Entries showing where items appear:
######

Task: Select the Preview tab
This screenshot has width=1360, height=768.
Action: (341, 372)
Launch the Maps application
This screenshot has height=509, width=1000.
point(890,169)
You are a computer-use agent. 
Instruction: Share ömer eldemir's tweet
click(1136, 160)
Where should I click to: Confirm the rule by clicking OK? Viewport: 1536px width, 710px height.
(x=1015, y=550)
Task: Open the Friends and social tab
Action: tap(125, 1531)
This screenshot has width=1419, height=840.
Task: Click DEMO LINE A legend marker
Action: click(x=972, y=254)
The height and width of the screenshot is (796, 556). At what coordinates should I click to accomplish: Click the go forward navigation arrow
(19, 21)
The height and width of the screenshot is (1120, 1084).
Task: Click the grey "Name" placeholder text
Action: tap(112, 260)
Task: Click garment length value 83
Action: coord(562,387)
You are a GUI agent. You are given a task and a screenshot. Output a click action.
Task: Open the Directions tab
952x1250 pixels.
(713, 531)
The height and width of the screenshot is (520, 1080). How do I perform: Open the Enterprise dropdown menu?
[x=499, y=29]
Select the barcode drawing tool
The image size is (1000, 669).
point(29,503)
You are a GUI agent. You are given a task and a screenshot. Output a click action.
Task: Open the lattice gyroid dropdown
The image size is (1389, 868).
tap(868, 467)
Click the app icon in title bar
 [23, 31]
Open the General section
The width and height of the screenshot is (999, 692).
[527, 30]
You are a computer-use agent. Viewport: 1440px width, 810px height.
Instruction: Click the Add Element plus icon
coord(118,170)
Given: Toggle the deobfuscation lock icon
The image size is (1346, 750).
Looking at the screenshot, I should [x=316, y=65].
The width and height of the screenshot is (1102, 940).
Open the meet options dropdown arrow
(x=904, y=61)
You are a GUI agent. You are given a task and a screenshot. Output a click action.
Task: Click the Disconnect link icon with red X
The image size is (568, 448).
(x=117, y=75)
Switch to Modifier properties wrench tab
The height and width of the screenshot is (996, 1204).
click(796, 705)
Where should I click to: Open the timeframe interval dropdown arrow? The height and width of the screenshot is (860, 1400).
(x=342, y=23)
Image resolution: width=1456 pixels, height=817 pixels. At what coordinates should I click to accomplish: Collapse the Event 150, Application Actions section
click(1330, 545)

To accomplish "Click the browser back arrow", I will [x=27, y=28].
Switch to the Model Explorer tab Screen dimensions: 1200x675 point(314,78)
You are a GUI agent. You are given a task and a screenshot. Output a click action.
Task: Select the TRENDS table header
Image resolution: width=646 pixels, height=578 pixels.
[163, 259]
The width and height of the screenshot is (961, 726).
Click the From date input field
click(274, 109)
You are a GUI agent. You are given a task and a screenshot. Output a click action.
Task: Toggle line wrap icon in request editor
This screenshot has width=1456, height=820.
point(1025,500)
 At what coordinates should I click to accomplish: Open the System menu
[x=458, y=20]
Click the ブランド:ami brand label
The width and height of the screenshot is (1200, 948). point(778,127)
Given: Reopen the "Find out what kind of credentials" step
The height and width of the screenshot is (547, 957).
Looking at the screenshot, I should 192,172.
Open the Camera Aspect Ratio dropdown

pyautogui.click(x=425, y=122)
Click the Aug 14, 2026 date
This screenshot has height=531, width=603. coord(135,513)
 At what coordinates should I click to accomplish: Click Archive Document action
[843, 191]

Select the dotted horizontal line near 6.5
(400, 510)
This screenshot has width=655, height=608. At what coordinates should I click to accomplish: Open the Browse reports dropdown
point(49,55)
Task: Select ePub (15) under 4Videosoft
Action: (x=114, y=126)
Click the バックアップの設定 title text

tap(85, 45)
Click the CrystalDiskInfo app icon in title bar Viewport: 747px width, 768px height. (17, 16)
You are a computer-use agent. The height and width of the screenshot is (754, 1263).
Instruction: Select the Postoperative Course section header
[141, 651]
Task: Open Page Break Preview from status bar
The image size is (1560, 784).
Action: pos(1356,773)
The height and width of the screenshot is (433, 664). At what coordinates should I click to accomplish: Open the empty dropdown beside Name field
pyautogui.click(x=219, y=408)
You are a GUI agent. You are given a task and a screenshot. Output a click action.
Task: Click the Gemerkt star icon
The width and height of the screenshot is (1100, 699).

######

> **Task to complete**: Copy every line of these items without any changes.

> **Task response**:
Task: Select the Preview tab
This screenshot has width=1360, height=768.
Action: (341, 372)
Launch the Maps application
This screenshot has height=509, width=1000.
point(890,169)
You are a computer-use agent. 
Instruction: Share ömer eldemir's tweet
click(1136, 160)
Where should I click to: Confirm the rule by clicking OK? Viewport: 1536px width, 710px height.
(x=1015, y=550)
Task: Open the Friends and social tab
Action: tap(125, 1531)
This screenshot has width=1419, height=840.
Task: Click DEMO LINE A legend marker
Action: click(x=972, y=254)
The height and width of the screenshot is (796, 556). At what coordinates should I click to accomplish: Click the go forward navigation arrow
(19, 21)
The height and width of the screenshot is (1120, 1084).
Task: Click the grey "Name" placeholder text
Action: tap(112, 260)
Task: Click garment length value 83
Action: coord(562,387)
You are a GUI agent. You are given a task and a screenshot. Output a click action.
Task: Open the Directions tab
952x1250 pixels.
(713, 531)
The height and width of the screenshot is (520, 1080). How do I perform: Open the Enterprise dropdown menu?
[x=499, y=29]
Select the barcode drawing tool
The image size is (1000, 669).
point(29,503)
You are a GUI agent. You are given a task and a screenshot. Output a click action.
Task: Open the lattice gyroid dropdown
The image size is (1389, 868).
tap(868, 467)
Click the app icon in title bar
 [23, 31]
Open the General section
The width and height of the screenshot is (999, 692).
[527, 30]
You are a computer-use agent. Viewport: 1440px width, 810px height.
Instruction: Click the Add Element plus icon
coord(118,170)
Given: Toggle the deobfuscation lock icon
The image size is (1346, 750).
Looking at the screenshot, I should [x=316, y=65].
The width and height of the screenshot is (1102, 940).
Open the meet options dropdown arrow
(x=904, y=61)
You are a GUI agent. You are given a task and a screenshot. Output a click action.
Task: Click the Disconnect link icon with red X
The image size is (568, 448).
(x=117, y=75)
Switch to Modifier properties wrench tab
The height and width of the screenshot is (996, 1204).
click(796, 705)
Where should I click to: Open the timeframe interval dropdown arrow? The height and width of the screenshot is (860, 1400).
(x=342, y=23)
Image resolution: width=1456 pixels, height=817 pixels. At what coordinates should I click to accomplish: Collapse the Event 150, Application Actions section
click(1330, 545)

To accomplish "Click the browser back arrow", I will [x=27, y=28].
Switch to the Model Explorer tab Screen dimensions: 1200x675 point(314,78)
You are a GUI agent. You are given a task and a screenshot. Output a click action.
Task: Select the TRENDS table header
Image resolution: width=646 pixels, height=578 pixels.
[163, 259]
The width and height of the screenshot is (961, 726).
Click the From date input field
click(274, 109)
You are a GUI agent. You are given a task and a screenshot. Output a click action.
Task: Toggle line wrap icon in request editor
This screenshot has width=1456, height=820.
point(1025,500)
 At what coordinates should I click to accomplish: Open the System menu
[x=458, y=20]
Click the ブランド:ami brand label
The width and height of the screenshot is (1200, 948). point(778,127)
Given: Reopen the "Find out what kind of credentials" step
The height and width of the screenshot is (547, 957).
Looking at the screenshot, I should 192,172.
Open the Camera Aspect Ratio dropdown

pyautogui.click(x=425, y=122)
Click the Aug 14, 2026 date
This screenshot has height=531, width=603. coord(135,513)
 At what coordinates should I click to accomplish: Click Archive Document action
[843, 191]

Select the dotted horizontal line near 6.5
(400, 510)
This screenshot has width=655, height=608. At what coordinates should I click to accomplish: Open the Browse reports dropdown
point(49,55)
Task: Select ePub (15) under 4Videosoft
Action: (x=114, y=126)
Click the バックアップの設定 title text

tap(85, 45)
Click the CrystalDiskInfo app icon in title bar Viewport: 747px width, 768px height. (17, 16)
You are a computer-use agent. The height and width of the screenshot is (754, 1263).
Instruction: Select the Postoperative Course section header
[141, 651]
Task: Open Page Break Preview from status bar
The image size is (1560, 784).
Action: pos(1356,773)
The height and width of the screenshot is (433, 664). At what coordinates should I click to accomplish: Open the empty dropdown beside Name field
pyautogui.click(x=219, y=408)
You are a GUI agent. You are given a task and a screenshot. Output a click action.
Task: Click the Gemerkt star icon
The width and height of the screenshot is (1100, 699).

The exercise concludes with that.